Across the records below, count every line that contains the string "computer", then report the count alone.

Saved entries:

---------------

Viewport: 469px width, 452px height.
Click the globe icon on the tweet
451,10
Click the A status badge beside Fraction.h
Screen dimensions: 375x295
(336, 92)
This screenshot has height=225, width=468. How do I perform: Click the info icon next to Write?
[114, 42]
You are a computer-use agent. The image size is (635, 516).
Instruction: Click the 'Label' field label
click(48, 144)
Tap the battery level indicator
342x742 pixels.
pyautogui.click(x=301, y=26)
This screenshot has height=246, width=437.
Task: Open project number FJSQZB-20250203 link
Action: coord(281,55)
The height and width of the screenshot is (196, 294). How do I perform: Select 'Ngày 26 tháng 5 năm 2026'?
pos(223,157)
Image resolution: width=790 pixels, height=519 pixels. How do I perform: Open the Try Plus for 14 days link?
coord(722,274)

---------------

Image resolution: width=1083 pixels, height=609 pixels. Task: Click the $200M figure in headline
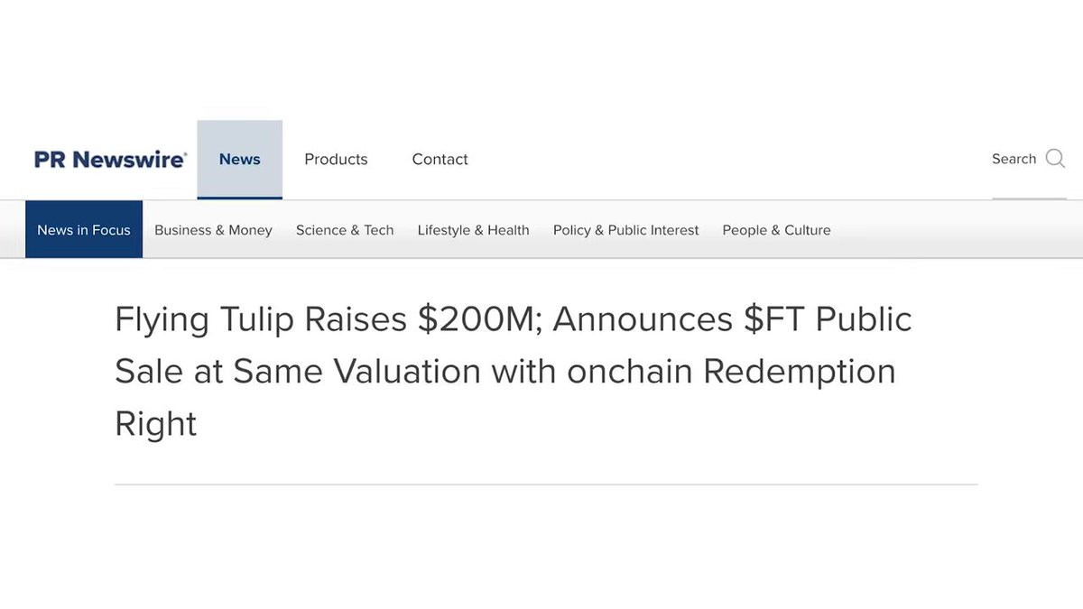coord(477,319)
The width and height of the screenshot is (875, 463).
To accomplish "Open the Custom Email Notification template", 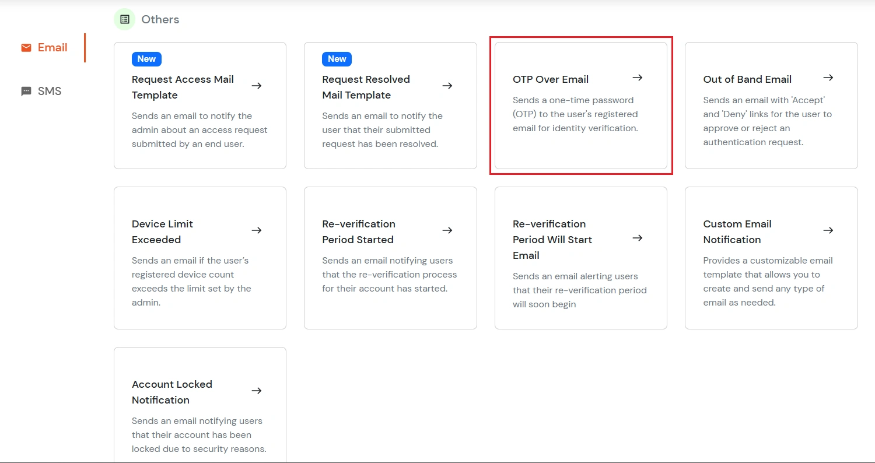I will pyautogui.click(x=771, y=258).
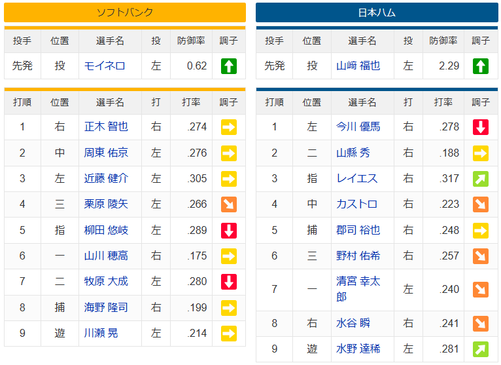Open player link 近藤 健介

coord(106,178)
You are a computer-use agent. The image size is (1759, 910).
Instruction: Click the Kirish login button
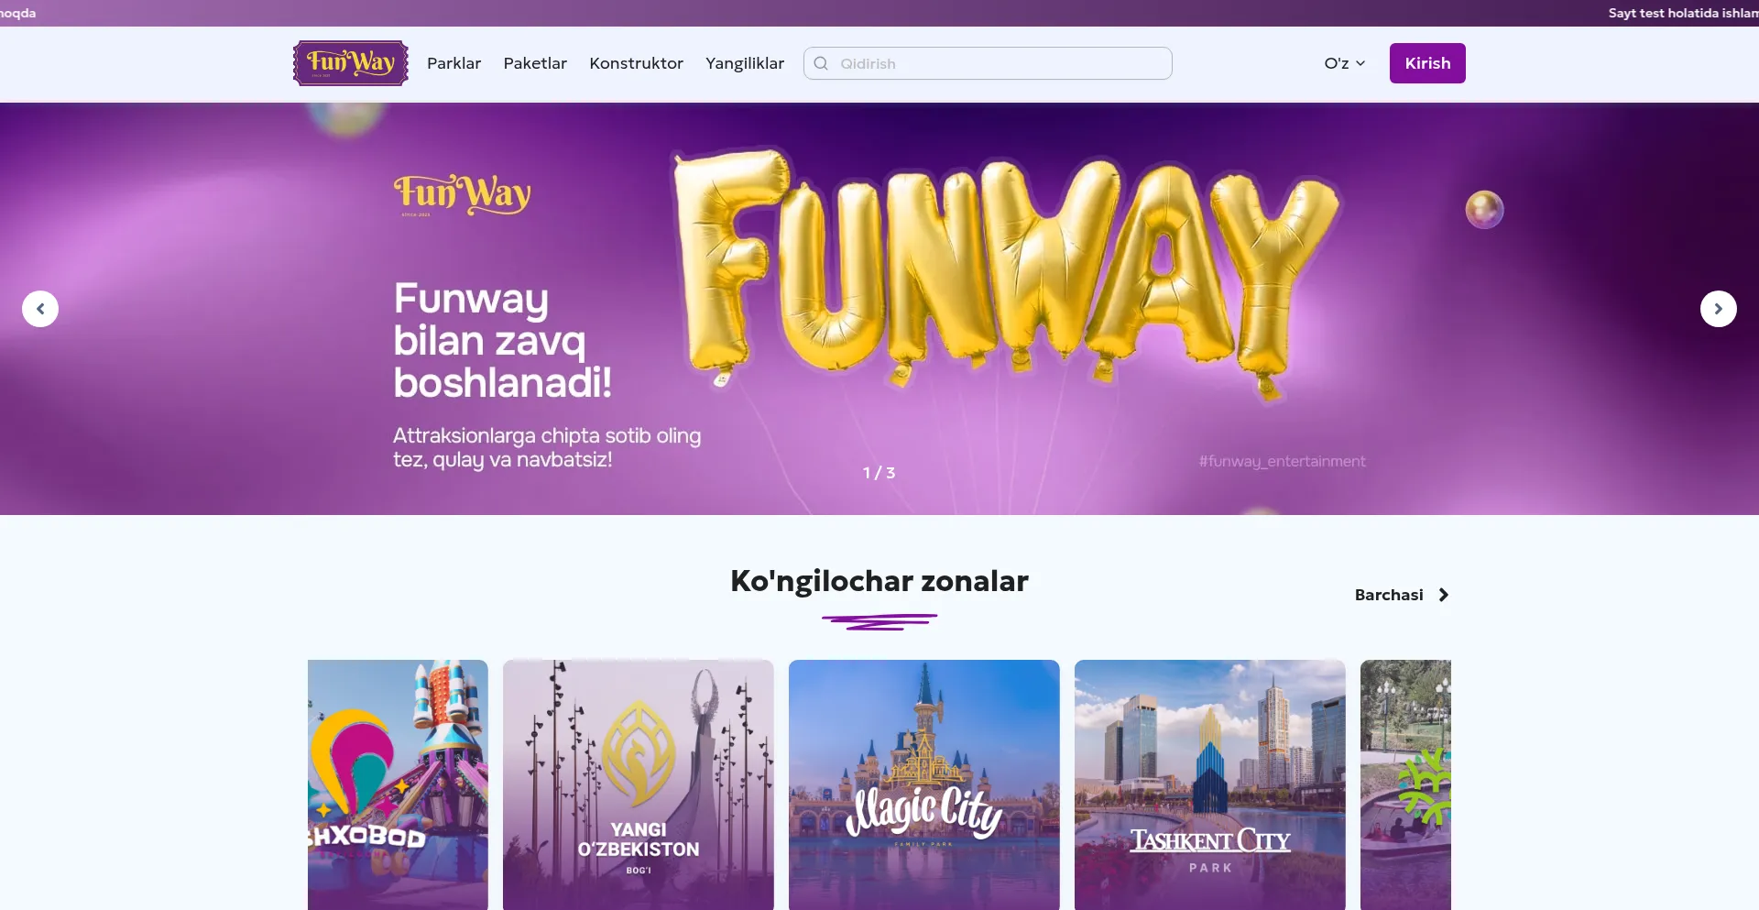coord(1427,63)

---------------

### Expected output
2